Last Friday, with more than a month remaining in the regular season, the Baltimore Orioles were eliminated from playoff contention. Coming into play on Tuesday, the Orioles were on pace for 109 losses and a minus-300 run differential. (The 2003 Detroit Tigers -- a historically awful bunch -- are currently the only team to top minus-300 in a season since the last wave of expansion.) The Orioles have earned those marks the hard way, by allowing the most home runs in major-league history, and generally checking all the boxes for futility

This year hasn't been kind to Baltimore. Last year wasn't either, and next year isn't likely to be much better. The Orioles remain in the early stages of a rebuild, one that extends into the front office and one that is likely to require another few seasons before yielding wins and losses at the major-league level. Yet Orioles fans have reason for renewed hope -- at least to some extent -- because this season did bring them Adley Rutschman, the No. 1 pick in June's draft.

Rutschman, for the unaware, is a switch-hitting catcher who is the best prospect in the Orioles system. He was a standout at Oregon State University, where he hit .411/.575/.751 this season with 17 home runs and twice as many walks (76) as strikeouts (38). He's already reached A-ball and it doesn't seem too out of line to think he'll be in Double- or Triple-A by this time next year, making a big-league arrival by summer 2021 realistic, if not outright probable.

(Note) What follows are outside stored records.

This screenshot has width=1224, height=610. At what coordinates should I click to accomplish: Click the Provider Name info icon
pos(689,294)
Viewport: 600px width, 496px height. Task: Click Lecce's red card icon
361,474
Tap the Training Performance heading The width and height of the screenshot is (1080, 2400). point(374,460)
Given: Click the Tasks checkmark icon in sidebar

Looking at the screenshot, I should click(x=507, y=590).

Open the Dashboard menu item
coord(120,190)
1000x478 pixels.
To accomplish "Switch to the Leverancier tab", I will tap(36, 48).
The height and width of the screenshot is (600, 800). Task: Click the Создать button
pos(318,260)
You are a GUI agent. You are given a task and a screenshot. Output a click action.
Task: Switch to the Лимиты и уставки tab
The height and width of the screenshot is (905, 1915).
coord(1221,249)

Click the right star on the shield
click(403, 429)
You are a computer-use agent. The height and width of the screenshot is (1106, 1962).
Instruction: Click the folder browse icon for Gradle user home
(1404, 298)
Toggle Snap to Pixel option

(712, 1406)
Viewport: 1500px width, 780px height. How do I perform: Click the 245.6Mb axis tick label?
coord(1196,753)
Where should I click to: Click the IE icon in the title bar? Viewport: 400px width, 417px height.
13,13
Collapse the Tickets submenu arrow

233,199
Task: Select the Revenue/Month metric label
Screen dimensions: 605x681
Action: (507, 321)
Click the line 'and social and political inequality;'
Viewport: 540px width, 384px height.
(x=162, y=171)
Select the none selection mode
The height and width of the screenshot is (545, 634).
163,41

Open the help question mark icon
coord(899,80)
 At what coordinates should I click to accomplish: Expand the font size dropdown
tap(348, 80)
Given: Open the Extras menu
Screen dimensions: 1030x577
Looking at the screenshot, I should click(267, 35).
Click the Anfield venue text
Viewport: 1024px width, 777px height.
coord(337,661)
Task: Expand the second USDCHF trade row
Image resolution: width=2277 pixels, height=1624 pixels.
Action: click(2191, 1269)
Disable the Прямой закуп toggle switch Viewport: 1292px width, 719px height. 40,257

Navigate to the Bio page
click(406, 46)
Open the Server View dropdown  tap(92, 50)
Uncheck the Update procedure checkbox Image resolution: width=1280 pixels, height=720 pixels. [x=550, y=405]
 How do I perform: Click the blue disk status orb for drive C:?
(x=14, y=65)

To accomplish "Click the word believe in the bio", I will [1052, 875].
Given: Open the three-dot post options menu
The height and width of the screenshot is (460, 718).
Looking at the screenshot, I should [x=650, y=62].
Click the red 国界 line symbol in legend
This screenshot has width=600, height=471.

From a scouting perspective, Rutschman projects to have four well-above-average tools, with his speed being the only one he lacks. At full maturation, Rutschman could hit for average and power while being an asset behind the plate with a good arm. Add in his other skills -- he grades as a plus framer, per scouts and other teams' internal metrics, and he has a mature approach at the dish -- and there's All-Star potential here; there's face-of-the-franchise potential, too.

Of course, Rutschman isn't the only prospect of note in Baltimore's system. Right-hander Grayson Rodriguez has flourished this year after being the team's top pick in the 2018 draft, and lefty DL Hall is intriguing. Professional hitter Ryan Mountcastle deserves a trial run in September, and it shouldn't surprise anyone if someone like Adam Hall exceeds expectations. 

Of them all, Rutschman feels like surest bet -- and is perhaps the only player in the organization who seems likely to be on the next competitive O's roster. Is that an overzealous proclamation for a player with just over 100 professional at-bats? Perhaps. But Rutschman is already one of the better position prospects in baseball, with both an enviable ceiling and floor. 

The times aren't great at Camden Yards, where the scores are often lopsided in favor of the opposition and the hometown team's roster is stocked with forgettable transients. Mike Elias and his team of quants have a lot of work ahead of them before the Orioles play baseball in the cool October air again. Rutschman, however, is the prism through which Baltimore can envision a better tomorrow.

Whether it comes to pass is to be seen. But the old parlance is that you're either selling wins or you're selling hope. Rutschman, for now anyway, is Baltimore's great hope.